Monday, January 26, 2009

[Montreal] Demand Truth & Justice for Anas!


12:00 (noon), Thursday, January 29, 2009
Palais de Justice, 1 Notre-Dame East
Champs-de-mars metro


T-shirts to support the Justice for Anas campaign will be available on-site
Family-friendly rally!! Bring your placards and banners!!

Join us in denouncing the proceedings filed by the Montreal Police Brotherhood that seeks to prevent the coroner's inquest into the death of Anas from taking place!


Dear friends and supporters of the Justice for Anas Coalition:

We have just learned, via the Bennis family lawyer, that the hearing of the legal proceedings filed by the Montreal Police Brotherhood to prevent the coroner's inquest from taking place has been postponed. In light of this news, we are calling off our call for courtroom solidarity this Thursday, January 29. However, we will continue with our plans to have a lunchtime rally (see above) to oppose the Montreal Police Brotherhood's attempts to cancel the coroner's inquiry from taking place and to share our perspectives on why the hearing has been postponed.

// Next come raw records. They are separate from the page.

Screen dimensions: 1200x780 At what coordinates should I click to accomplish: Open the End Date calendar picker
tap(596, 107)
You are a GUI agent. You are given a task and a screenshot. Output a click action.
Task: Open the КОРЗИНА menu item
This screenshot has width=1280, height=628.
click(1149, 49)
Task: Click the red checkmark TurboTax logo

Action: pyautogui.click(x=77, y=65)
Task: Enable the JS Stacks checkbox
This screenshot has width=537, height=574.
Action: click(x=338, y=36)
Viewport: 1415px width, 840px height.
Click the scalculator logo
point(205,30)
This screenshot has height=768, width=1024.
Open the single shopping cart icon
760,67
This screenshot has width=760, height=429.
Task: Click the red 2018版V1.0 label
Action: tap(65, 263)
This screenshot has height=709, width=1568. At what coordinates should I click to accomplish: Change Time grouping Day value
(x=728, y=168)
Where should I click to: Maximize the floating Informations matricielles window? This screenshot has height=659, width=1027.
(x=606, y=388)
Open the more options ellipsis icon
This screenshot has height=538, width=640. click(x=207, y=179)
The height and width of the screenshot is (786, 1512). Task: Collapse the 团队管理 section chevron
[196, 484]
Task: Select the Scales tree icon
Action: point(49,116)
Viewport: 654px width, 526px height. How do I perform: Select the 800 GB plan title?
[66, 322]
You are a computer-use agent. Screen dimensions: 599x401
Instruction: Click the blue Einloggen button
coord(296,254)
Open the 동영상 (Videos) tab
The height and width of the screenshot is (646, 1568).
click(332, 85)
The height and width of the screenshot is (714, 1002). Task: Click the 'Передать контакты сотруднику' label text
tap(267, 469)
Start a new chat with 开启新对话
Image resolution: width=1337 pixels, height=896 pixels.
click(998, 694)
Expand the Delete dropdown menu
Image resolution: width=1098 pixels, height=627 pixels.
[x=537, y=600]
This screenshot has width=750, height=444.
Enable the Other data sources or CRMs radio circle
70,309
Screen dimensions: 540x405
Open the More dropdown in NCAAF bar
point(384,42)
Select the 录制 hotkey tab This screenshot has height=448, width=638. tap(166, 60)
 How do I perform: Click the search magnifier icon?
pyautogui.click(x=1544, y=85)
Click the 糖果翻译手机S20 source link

Please note that we will make sure to mobilize again to ensure that there is a strong presence in court for whenever the postponed hearing ends up taking place, which we anticipate will be in the coming months.

In solidarity,
Justice for Anas Coalition
(514) 342-2111


Early in the morning of December 1, 2005, Mohamed Anas Bennis, a 25-year old Canadian of Moroccan origin, was on his way home following morning prayers in a nearby mosque in his neighbourhood of Côte-des-Neiges when he was shot twice by Montreal police officer Yannick Bernier who was working with officer Jonathan Roy. Anas was pronounced dead on arrival to the hospital.

Now, over three years later, the Bennis family and the public are hardly any closer to understanding exactly why Anas, who was described as a mild-mannered and sensitive person, was killed by the Montreal police that morning. The Bennis family has been met with disrespect and disdain on the part of government bodies in its multiple attempts to ascertain very basic truths. A troubling veil of secrecy continues to cloud the circumstances surrounding Anas' death. For two years now, the Bennis family, along with the Justice for Anas Coalition, has been demanding a full, public and independent inquiry on Anas' death.
In June 2008, Quebec's chief coroner, Louise Nolet, announced that she had ordered a coroner's inquiry into Anas' death. Although this was not a full and independent inquiry as the Justice for Anas Coalition had been demanding since its formation in January 2007, it was nevertheless an important, albeit partial, victory. The decision to order the coroner's inquiry surely came as a result of the public pressure campaign led by the Justice for Anas Coalition, whose three demands have been endorsed by more than 30 organisations, over the past 2 years.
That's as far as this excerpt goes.